++++ Исходный текст

Проголосуйте за это произведение |
08
июля
2009 года
От буддизма к капитализму
Эволюция
писателя, которого казалось бы хорошо знаешь,
эволюция, протекающая на твоих глазах, всегда кажется неожиданной. Иногда
даже
представляется, что литератор предал свои идеалы, продался кому-то -
кому? Как будто пишущий человек обязан быть в своем мироощущении неизменным в течение
многих десятилетий. Как будто писатель может не зависеть от окружающего его
и
активно развивающегося общества. Поэтому - что же удивляться, если за те
почти что
20 лет, что в российской литературе присутствует Виктор Пелевин, он
претерпевает эволюцию. Раньше он был мистиком и постмодернистом, создававшим
странные смеси сюрреализма с городской фэнтези и подававшим их под буддистским
соусом.
Сегодня...
Сегодня
можно с достаточной утверждать, что творчество Виктора Пелевина - одного из
самых интересных и характерных
явлений
современной российской литературы,
писателя, которого действительно можно называть и "культовым" и
"знаковым"
- резко распадается на две фазы.
Первая
фаза длилась около 7 лет - примерно с 1989 по 1996 год, с первых публикаций
рассказов писателя до "Чапаева и Пустоты".
В это время из под пера Пелевина вышли такие
принесшие
ему известность произведения, как "Жизнь насекомых", "Омон Ра",
"Желтая
стрела", "Затворник и шестипалый". Если у поклонника Пелевина - а таких
не мало - спросить, какое ваше любимое произведение, то обычно называют тот
или
иной текст именно этого периода. Например, известный критик Роман Арбитман, когда его попросили составить список из 20
лучших
фантастических книг последних 20 лет, включил в этот перечень самую первую
книгу Виктора Пелевина - сборник новелл "Синий фонарь". Выбор вполне
достойный.
В
это время Виктора Пелевина интересовала причудливость и иллюзорность этого
мира. Его героем был человек,
прикоснувшийся к тайным пружинам бытия, а главным его литературным источником на этом этапе был - явно - Борхес, и -
возможно - Гессе. Буддизм и другие
восточные религии, активно распространявшиеся в России в этот период,
составляли духовный контекст пелевинских
текстов, и в первую очередь
"Чапаева".
Вторая
фаза началась примерно в 1999 году -
с
выходом романа "Generation P"- впрочем, это произведение можно считать
переходным, пограничным,
разделяющим
две фазы. Сначала никто ничего не заметил, но с каждым следующим
опубликованным
произведением становилась все более
ясной тенденция: творчество
писателя-мистика претерпевает острую и необратимую социологизацию.
Проблема иллюзорности бытия утратила свою актуальность, зато во весь рост
встали
проблемы жажды денег, богатства и бедности, гламура и
пиара, потребления и сверхпотребления, бизнеса и власти - одним словом проблема
социального неравенства во всех ее аспектах.

++++++++

Вопросы ->
1. Как можно пересказать текст о творчестве Пелевина в двух предложениях?
2. Какую книгу Пелевина, согласно тексту о его творчестве, Роман Арбитман включил в список 20 лучших фантастических книг последних 20 лет?
3. Согласуются ли с текстом о творчестве Пелевина следующие утверждения? (а) Первая фаза продолжалась около семи лет. (б) Перемену во второй фазе все заметили сразу. (в) Вторая фаза началась с выходом романа "Generation P". Для каждого ответьте «да» или «нет» и приведите решающие слова текста.
Строки взяты из другого источника.

++++ Перечень строк

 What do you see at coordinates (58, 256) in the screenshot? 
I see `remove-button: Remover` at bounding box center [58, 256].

++++++++
++++ Перечень строк

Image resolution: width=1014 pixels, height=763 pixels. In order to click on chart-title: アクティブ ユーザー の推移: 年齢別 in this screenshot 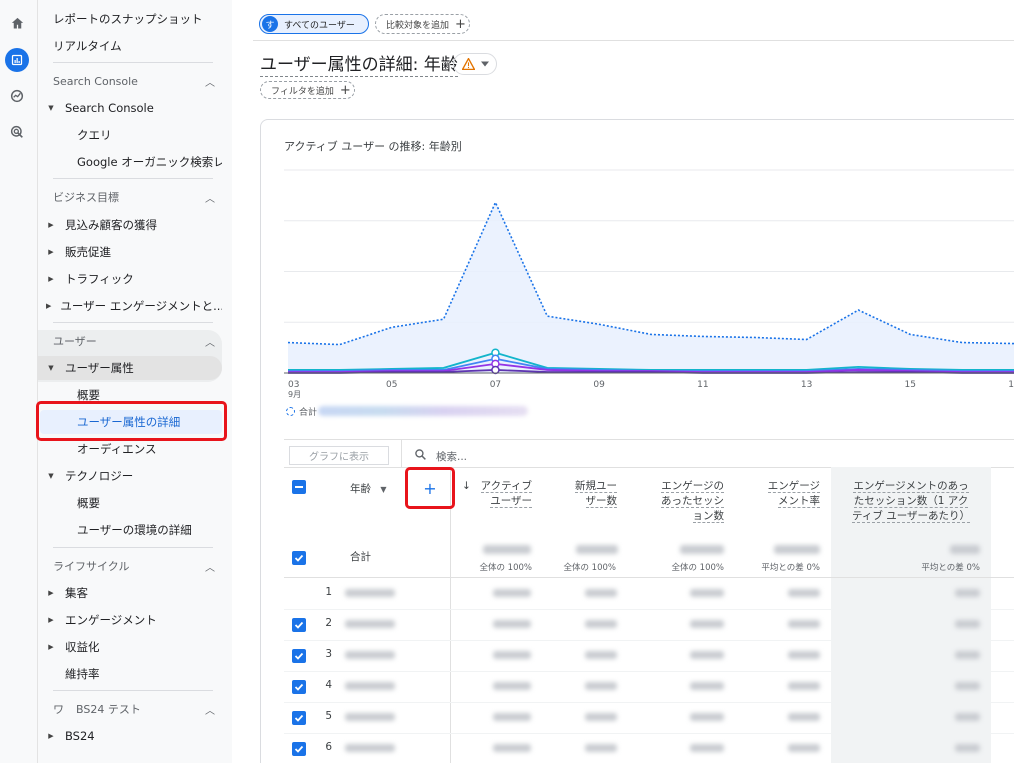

++++++++
++++ Перечень строк

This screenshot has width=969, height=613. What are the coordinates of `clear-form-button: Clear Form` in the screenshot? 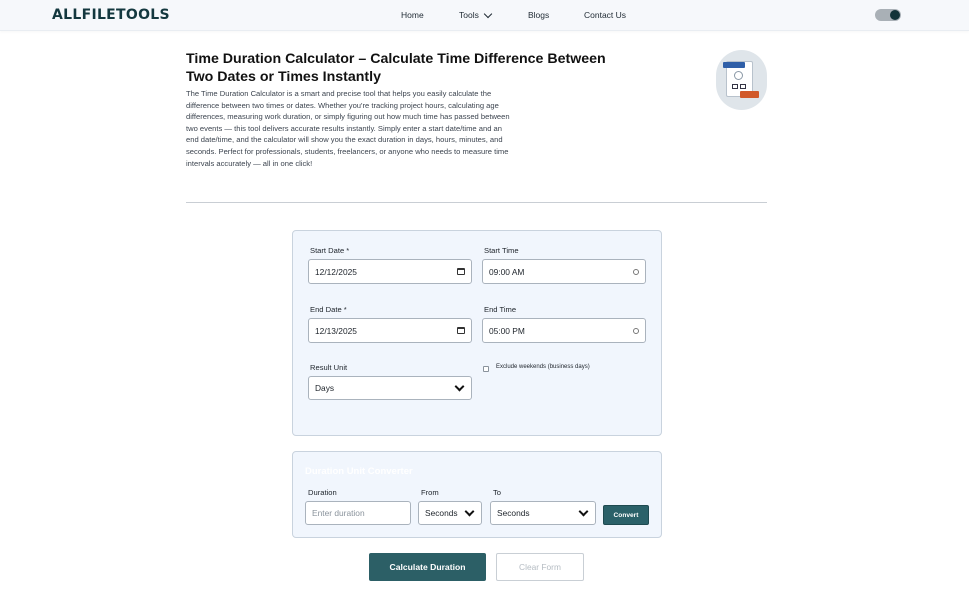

++++++++

Ответы ->
1. Творчество Виктора Пелевина распадается на две фазы: в первой (примерно с 1989 по 1996 год) писателя интересовали причудливость и иллюзорность мира, а духовным контекстом служили буддизм и другие восточные религии. Вторая фаза началась примерно в 1999 году с романа "Generation P" и принесла социологизацию: на первый план вышли деньги, богатство и бедность, гламур, потребление, бизнес и власть, то есть проблема социального неравенства.

2. Самую первую книгу писателя, сборник новелл "Синий фонарь".

3.
(а) Да: «Первая фаза длилась около 7 лет».
(б) Нет: «Сначала никто ничего не заметил».
(в) Да: «Вторая фаза началась примерно в 1999 году - с выходом романа "Generation P"».